Task prompt: Repeat every line of the listing below word for word.
** Start Supplied information **
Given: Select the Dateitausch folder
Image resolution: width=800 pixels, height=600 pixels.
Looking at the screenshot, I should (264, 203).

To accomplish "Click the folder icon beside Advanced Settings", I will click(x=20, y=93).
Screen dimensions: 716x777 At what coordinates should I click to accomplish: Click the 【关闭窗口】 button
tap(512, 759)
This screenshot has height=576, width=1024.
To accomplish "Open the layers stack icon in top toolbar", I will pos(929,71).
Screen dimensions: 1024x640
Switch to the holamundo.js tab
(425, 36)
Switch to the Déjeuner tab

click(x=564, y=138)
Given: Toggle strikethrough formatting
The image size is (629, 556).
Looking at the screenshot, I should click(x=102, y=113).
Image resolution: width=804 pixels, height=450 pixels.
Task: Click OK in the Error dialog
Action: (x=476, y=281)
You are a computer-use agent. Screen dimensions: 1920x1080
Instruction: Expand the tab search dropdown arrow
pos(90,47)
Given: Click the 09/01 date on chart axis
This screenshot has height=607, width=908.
** End Supplied information **
Answer for the task:
Given: Select the Dateitausch folder
Image resolution: width=800 pixels, height=600 pixels.
Looking at the screenshot, I should (264, 203).

To accomplish "Click the folder icon beside Advanced Settings", I will click(x=20, y=93).
Screen dimensions: 716x777 At what coordinates should I click to accomplish: Click the 【关闭窗口】 button
tap(512, 759)
This screenshot has height=576, width=1024.
To accomplish "Open the layers stack icon in top toolbar", I will pos(929,71).
Screen dimensions: 1024x640
Switch to the holamundo.js tab
(425, 36)
Switch to the Déjeuner tab

click(x=564, y=138)
Given: Toggle strikethrough formatting
The image size is (629, 556).
Looking at the screenshot, I should click(x=102, y=113).
Image resolution: width=804 pixels, height=450 pixels.
Task: Click OK in the Error dialog
Action: (x=476, y=281)
You are a computer-use agent. Screen dimensions: 1920x1080
Instruction: Expand the tab search dropdown arrow
pos(90,47)
Given: Click the 09/01 date on chart axis
This screenshot has height=607, width=908.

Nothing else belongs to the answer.